Requirement: What is needed is the number of lines below that contain the word "Алексей", with no other output.

Input records:
----
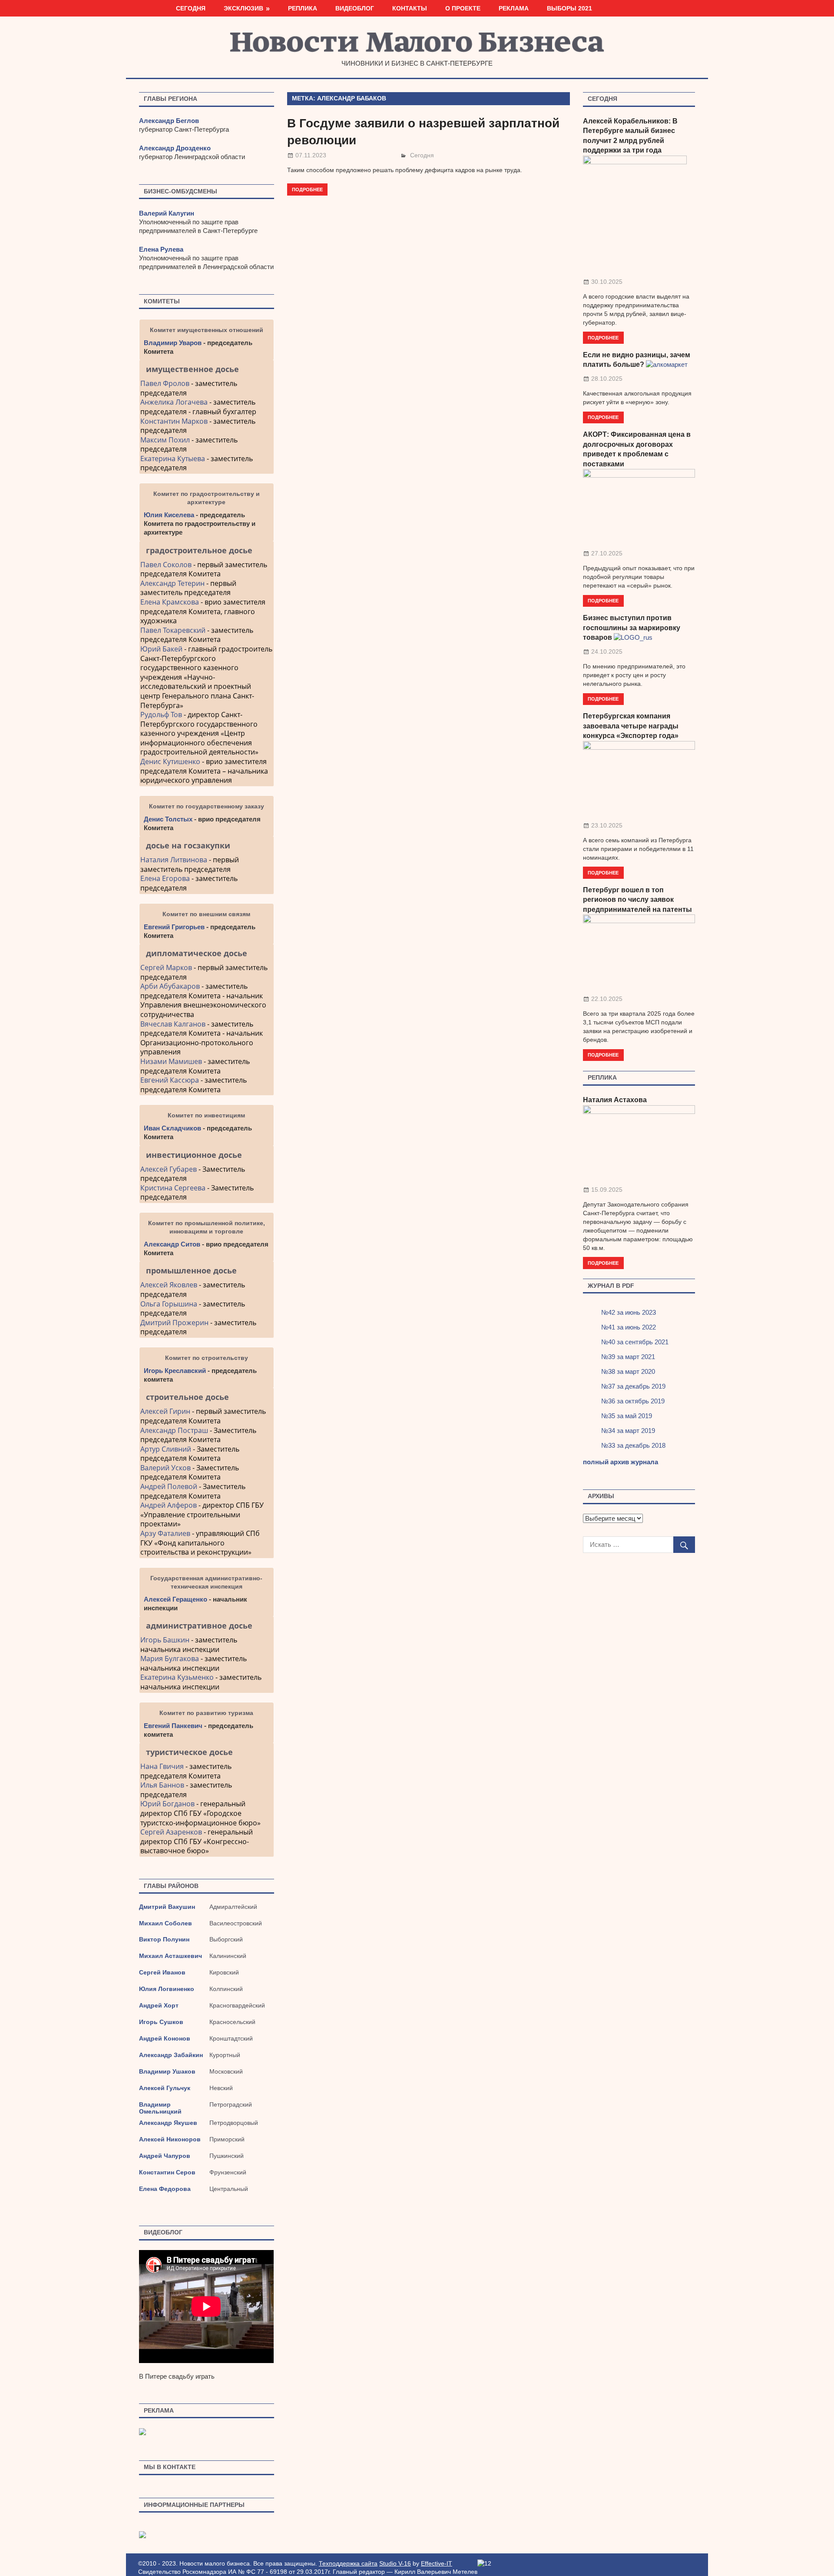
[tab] (206, 369)
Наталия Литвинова (173, 859)
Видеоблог (354, 8)
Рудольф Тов (161, 714)
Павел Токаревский (172, 630)
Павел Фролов (164, 383)
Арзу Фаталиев (165, 1533)
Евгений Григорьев (174, 927)
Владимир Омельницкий (160, 2108)
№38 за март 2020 (628, 1371)
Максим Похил (165, 440)
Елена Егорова (165, 878)
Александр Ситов (172, 1244)
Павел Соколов (166, 564)
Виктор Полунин (164, 1939)
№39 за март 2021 (628, 1356)
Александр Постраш (174, 1430)
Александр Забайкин (171, 2054)
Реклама (514, 8)
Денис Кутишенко (170, 761)
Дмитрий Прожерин (174, 1322)
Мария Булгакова (169, 1658)
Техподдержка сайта (348, 2563)
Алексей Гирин (166, 1411)
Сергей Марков (166, 967)
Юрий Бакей (161, 649)
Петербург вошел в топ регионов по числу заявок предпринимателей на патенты (637, 899)
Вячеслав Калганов (172, 1024)
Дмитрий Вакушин (167, 1906)
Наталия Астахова (615, 1100)
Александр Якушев (168, 2122)
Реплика (302, 8)
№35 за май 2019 (626, 1415)
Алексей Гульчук (164, 2087)
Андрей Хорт (159, 2005)
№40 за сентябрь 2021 (635, 1342)
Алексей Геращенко (175, 1599)
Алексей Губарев (169, 1169)
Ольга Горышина (168, 1304)
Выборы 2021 (569, 8)
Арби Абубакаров (170, 986)
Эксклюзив (243, 8)
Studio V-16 (395, 2563)
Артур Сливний (165, 1449)
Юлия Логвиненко (166, 1988)
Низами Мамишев (171, 1061)
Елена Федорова (165, 2188)
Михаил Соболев (165, 1923)
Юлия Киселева (169, 515)
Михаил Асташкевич (170, 1955)
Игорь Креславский (176, 1370)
----
The completed task: 4